Folha de S. Paulo


Gaúchos exportam trigo contaminado

Sem mercado no Brasil, milhares de toneladas de trigo de má qualidade, que pode provocar náuseas, estão sendo exportadas para países da África e da Ásia.

A maior parte da safra do Rio Grande do Sul foi afetada por um fungo que se beneficia do excesso de umidade.

Desde 2011, o Brasil tem normas que estabelecem limites para a presença nos alimentos de micotoxinas, substâncias produzidas por fungos. Se esse limite é ultrapassado, o trigo não é indicado nem ao consumo de animais.

Na Europa e na América do Norte, esse tipo de controle já era comum. A saída encontrada por produtores, então, foi exportar parte da safra a baixos preços para locais como Nigéria, Vietnã, Filipinas e Indonésia, segundo a Federação da Agricultura do Rio Grande do Sul.

Segundo estimativa da entidade, da produção de 1,7 milhão de toneladas no Estado neste ano, 1 milhão foi afetado e deve ir para esses destinos, sendo que 700 mil já foram negociados. Os produtores não costumavam exportar para esses países.

Editoria de Arte/Folhapress

O presidente da federação, Carlos Sperotto, diz que cada país define as regras para o consumo humano. "As condições de sanidade, de venda do produto, competem a quem compra", afirma.

Sperotto evita falar sobre os riscos à saúde, limitando-se a dizer que os produtores tiveram de buscar mercados de poder aquisitivo baixo. Uma saca de 60 quilos, que teria um preço de cerca de R$ 30, foi vendida a R$ 17.

O Brasil não é autossuficiente em trigo e depende de importações de países como a Argentina para atender ao mercado interno.

SEM TECNOLOGIA

O professor Carlos Augusto Mallmann, responsável pelo Laboratório de Análises Micotoxicológicas da Universidade Federal de Santa Maria (RS), diz que a substância, também chamada de "vomitoxina", é muito controlada pela indústria do setor. Até 2018, o rigor das normas no Brasil irá aumentar.

"Ela afeta o sistema nervoso e diz para o organismo: não coma." Mas muitos países não "atentam" a esse problema, diz Mallmann.
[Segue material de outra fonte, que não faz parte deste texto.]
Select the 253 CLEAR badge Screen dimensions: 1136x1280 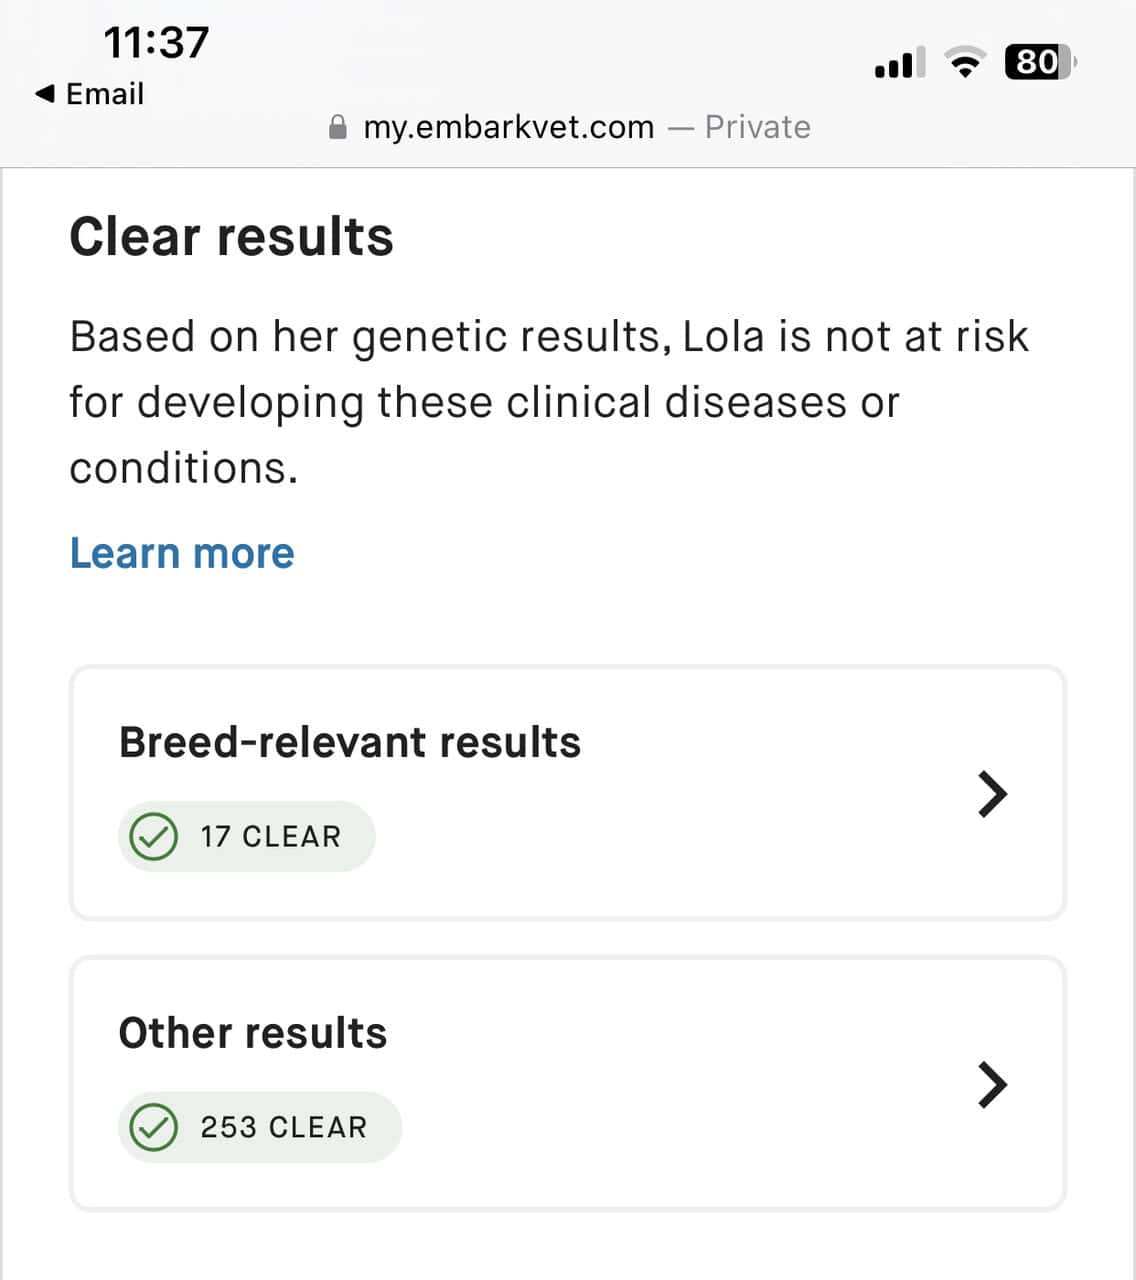pyautogui.click(x=260, y=1127)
Segundo ele, não há uma tecnologia simples para eliminar a micotoxina do trigo.

Diante da quebra da safra e da má qualidade, os gaúchos pediram ajuda ao governo federal. Com a má qualidade, porém, eles não conseguem nem inserir a produção em um programa federal de leilão, diz o presidente de uma cooperativa de trigo do noroeste gaúcho, Ivo Batista.

"É o primeiro ano que isso ocorreu em grande escala na nossa região", diz Batista.

Ele diz que 80% da colheita de baixa qualidade da cooperativa, que reúne 4.000 produtores, já foi exportada, sobretudo para a África.

A reportagem procurou, desde sexta-feira (19), as embaixadas dos países que receberam a carga, mas não localizou nenhum representante para comentar o assunto. O Ministério da Agricultura informa que faz a análise da qualidade do trigo que é importado pelo Brasil, e não do que é exportado.